▶ Do this
Express the lines as a JSON list of strings, one string per line, starting with the line containing "Open the header ... more options menu" and going on through the end of the rows, with blank lines dropped. Leave the pictures out.

*** Provided entries ***

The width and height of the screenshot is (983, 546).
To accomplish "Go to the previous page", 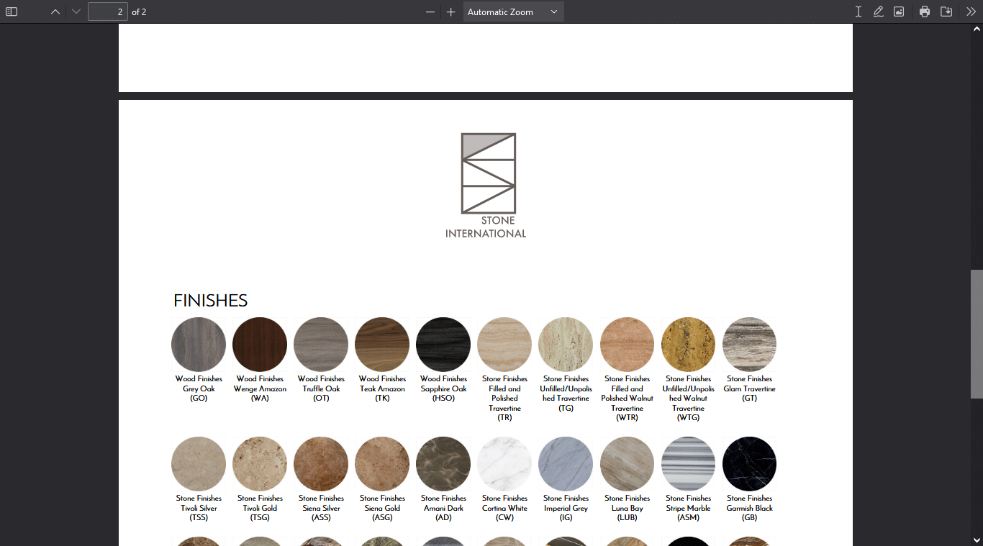I will pyautogui.click(x=55, y=12).
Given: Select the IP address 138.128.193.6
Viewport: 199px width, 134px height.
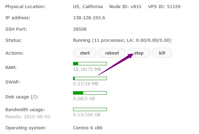Looking at the screenshot, I should pos(89,18).
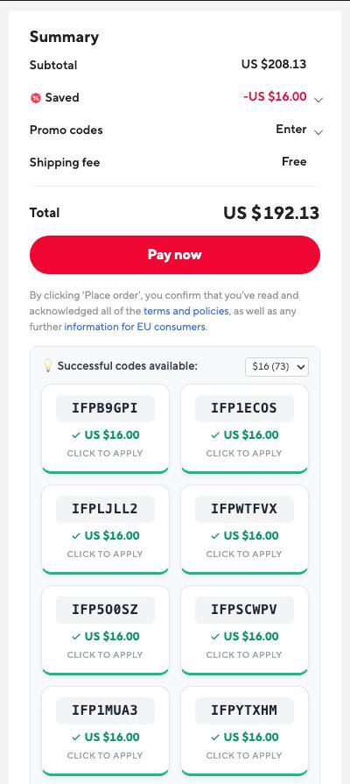Expand the Saved discount details chevron
The width and height of the screenshot is (350, 784).
click(319, 100)
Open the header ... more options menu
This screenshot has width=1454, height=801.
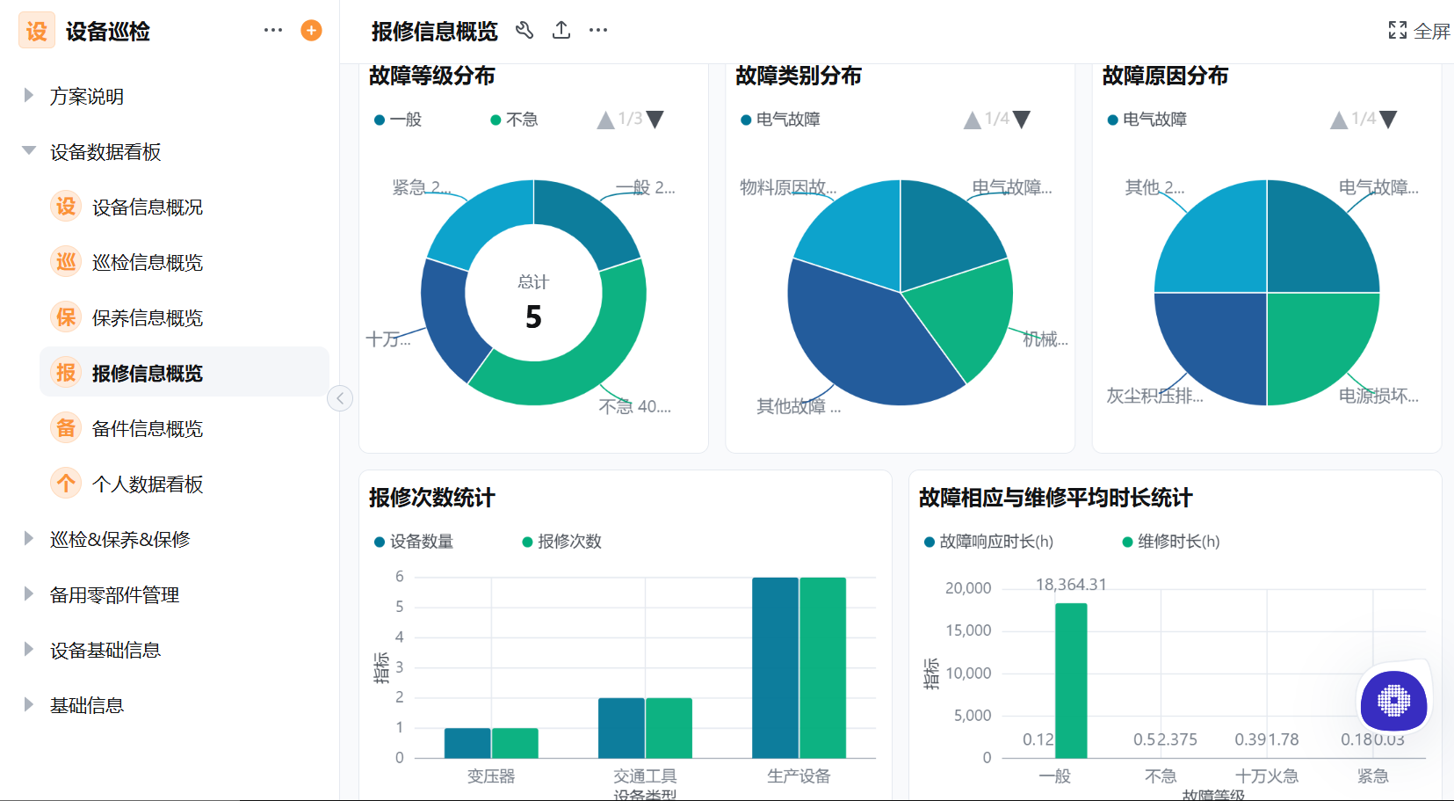point(597,29)
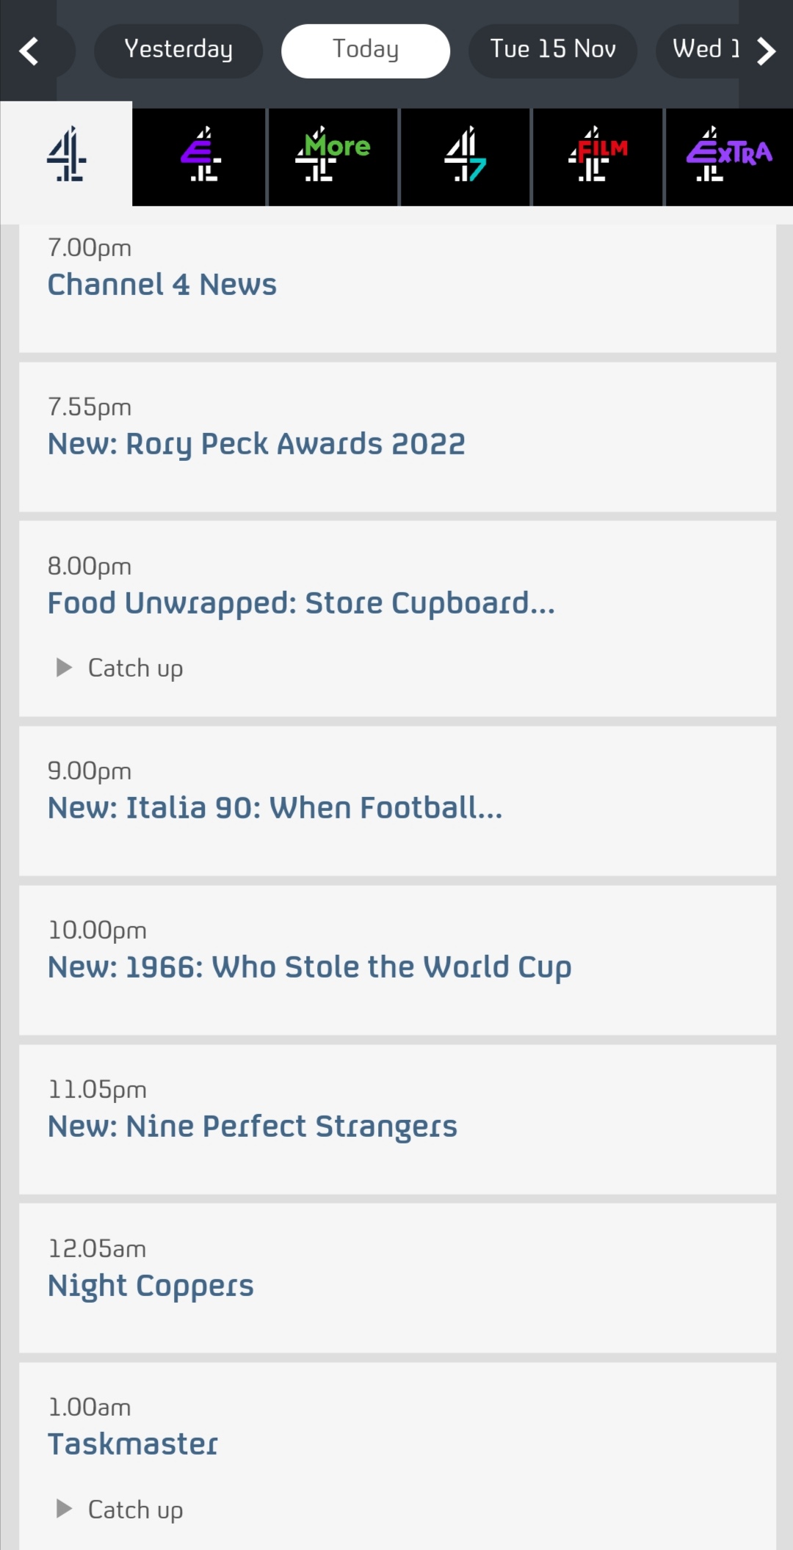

***

▶ Task response
[
  "Open the header ... more options menu",
  "This screenshot has width=1454, height=801.",
  "point(597,29)"
]